Param & Return Values

def __init__(self, img_size=None, threshold=None, gpu_count=None, images_per_gpu=None):
    ...
    
    - img_size(default: 512)
    - threshold(default: 0.7)
    - gpu_count(default: 1)
    - images_per_gpu(default: 1)
def run(self, IMG_DIR):
    ...
    return img, masked_image, label_type, label, score, complete
    
    - IMG_DIR = directory of image (ex: Images/mask1.jpg)
    - img = Original image (Image)
    - masked_image = Result Image (list of Image)
    - label_type = Upper, Lower, Whole (list)
    - label = Specific category name (list)
    - complete = Whether model detects items well

Example code

Example 1: Masking complete sets

import mask_clothes
model = mask_clothes.Model(img_size=512, threshold=0.7, gpu_count=1, images_per_gpu=1)
ROOT_DIR = 'Result/'

for x in range(1, 20):
    img, masked_image, label_type, label, score, complete = model.run(IMG_DIR='Images/mask' + str(x) + '.jpg')
    if complete is True:
        for y in range(len(label)):
            directory = ROOT_DIR + label_type[y] + '/' + str(x) + '_' + label[y] + '.jpeg'
            masked_image[y].save(directory)

Example 2: Displaying masked images

import mask_clothes
model = mask_clothes.Model(img_size=512, threshold=0.7, gpu_count=1, images_per_gpu=1)

img, masked_image, label_type, label, score, complete = model.run(IMG_DIR='Images/mask1.jpg')
for x in masked_image:
    x.show()

Evaluation

Mask RCNN(1)

We manually evaluated this model. So we should make a rule.
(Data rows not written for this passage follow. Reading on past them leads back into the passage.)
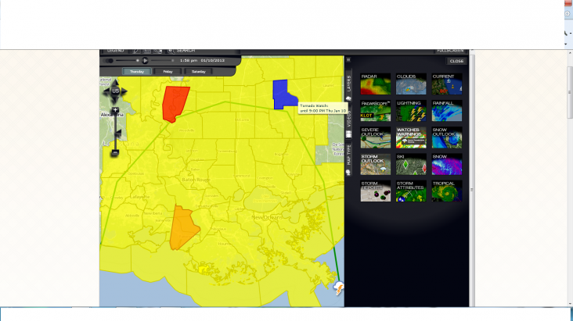Click the Fullscreen button
The height and width of the screenshot is (321, 573).
[452, 51]
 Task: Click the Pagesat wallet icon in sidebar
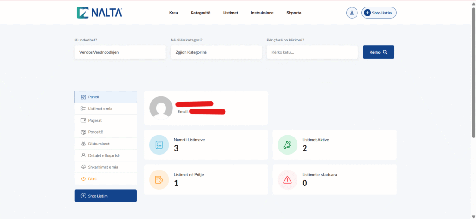coord(83,120)
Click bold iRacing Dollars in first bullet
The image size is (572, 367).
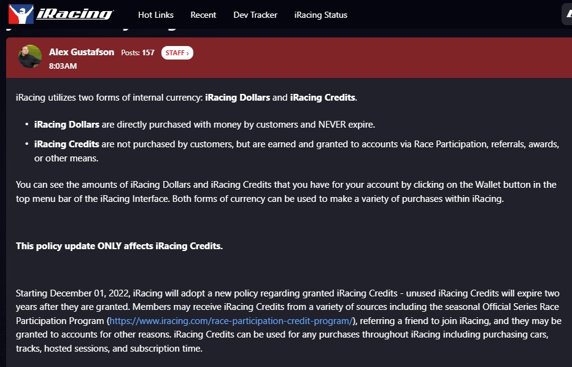67,125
  • Rule 1. When it classified an item as wrong, FALSE
  • Rule 2. When it masked item below 50%, FALSE

Mask RCNN(2)

We checked whether image has both upper and lower or whole.

    upper = 0
    lower = 0
    whole = 0
    for x in r['class_ids']:
        t = x-1
        if t<5:
            upper += 1
        elif t<9:
            lower += 1
        elif t<13:
            whole += 1
    if whole>0 or (upper>0 and lower>0):
        data.append(r)
        url_data.append(url)

Detailer(CNN)

Using PEXELS images, we evaluated detailer.